利用模拟NGS数据研究kmers的分布
wgsim, a tool for simulating NGS reads from reference sequences.
Usage: wgsim [options] <in.ref.fa> <out.read1.fq> <out.read2.fq>
Options: -e FLOAT base error rate [0.020]
-d INT outer distance between the two ends [500]
-s INT standard deviation [50]
-N INT number of read pairs [1000000]
-1 INT length of the first read [70]
-2 INT length of the second read [70]
-r FLOAT rate of mutations [0.0010]
-R FLOAT fraction of indels [0.15]
-X FLOAT probability an indel is extended [0.30]
-S INT seed for random generator [0, use the current time]

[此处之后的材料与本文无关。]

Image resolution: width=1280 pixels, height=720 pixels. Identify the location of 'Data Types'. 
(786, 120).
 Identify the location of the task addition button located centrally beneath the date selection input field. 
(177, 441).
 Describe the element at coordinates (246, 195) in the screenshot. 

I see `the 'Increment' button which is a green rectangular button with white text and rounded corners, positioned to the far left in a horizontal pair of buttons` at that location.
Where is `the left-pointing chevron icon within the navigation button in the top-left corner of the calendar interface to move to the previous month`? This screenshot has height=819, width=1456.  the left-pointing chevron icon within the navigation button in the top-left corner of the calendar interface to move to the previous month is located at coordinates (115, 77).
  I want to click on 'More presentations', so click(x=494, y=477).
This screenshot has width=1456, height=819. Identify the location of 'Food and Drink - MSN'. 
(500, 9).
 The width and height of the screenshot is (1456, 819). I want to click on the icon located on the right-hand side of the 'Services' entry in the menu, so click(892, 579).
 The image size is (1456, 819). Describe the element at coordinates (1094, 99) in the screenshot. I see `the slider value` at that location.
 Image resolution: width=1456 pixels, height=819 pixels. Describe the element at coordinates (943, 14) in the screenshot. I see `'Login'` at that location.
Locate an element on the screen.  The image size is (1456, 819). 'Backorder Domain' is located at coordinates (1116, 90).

-A FLOAT discard if the fraction of ambiguous bases higher than FLOAT [0.05]
-h haplotype mode
以绵羊(Ovis aries)的24号染色体序列为例,模拟20×的 Illumina PE reads, read length=100,假设没有base error。 number_of_reads(N)= 20× length_of_ref/(read_length × 2) =4.2e6
wgsim -e 0 -1 100 -2 100 -S 44 -N 4200000 oar_chr24.fa test_F.fq test_R.fq
使用dsk计算K-mers的coverage distribution,取K-mer size=31,
# k-mers distribution of reference chromosome, oar_chr24
dsk -file oar_chr24.fa -kmer-size 31 -histo-max 200 -out oar_chr24
# output file: oar_chr24.h5
h5dump -y -d histogram/histogram oar_chr24.h5 | grep "^\ *[0-9]" |tr -d ", " | paste - - >oar_chr24_kmerSize31_coverage.txt
# k-mers distribution of simulated reads
dsk -file test_F.fq,test_R.fq -kmer-size 42 -histo-max 200 -out test
# output file: test.h5
h5dump -y -d histogram/histogram test.h5 | grep "^\ *[0-9]" |tr -d ", " | paste - - >test_kmerSize31_coverage.txt
接下来分别看kmer size=31时,chr24参考序列和模拟的reads的31-mers coverage distribution
1) chr24参考序列的31-mers分布情况
coverage | counts |
---|---|
1 | 38458117 |
2 | 441456 |
3 | 85126 |
4 | 37148 |
5 | 21574 |
6 | 13682 |
7 | 9055 |
8 | 6752 |
9 | 5197 |
10 | 3896 |
也就是说38458117个31-mers仅出现一次,441456个31-mers出现两次,85126个31-mers出现三次,多次出现的kmer可能是由于基因组上的重复序列。
2) simulation NGS reads (20×)的31-mers分布情况
kmers coverage distribution如下图所示:
模拟的NGS数据的31-kmer的分布,peak出现在coverage=14的位置。因为模拟的reads长度为100nt,则每一条read最多可能有100-31+1=70个不同的31-kmers,模拟的是20×的NGS数据量,绝大多数的31-kmers在参考序列中是unique的,所以 simulation NGS reads的31-mers distribution的peak出现就在X轴(coverage)14(70×20/100=14)的位置。
如果模拟的NGS reads不是 error free,31-mers分布可能会出现偏移。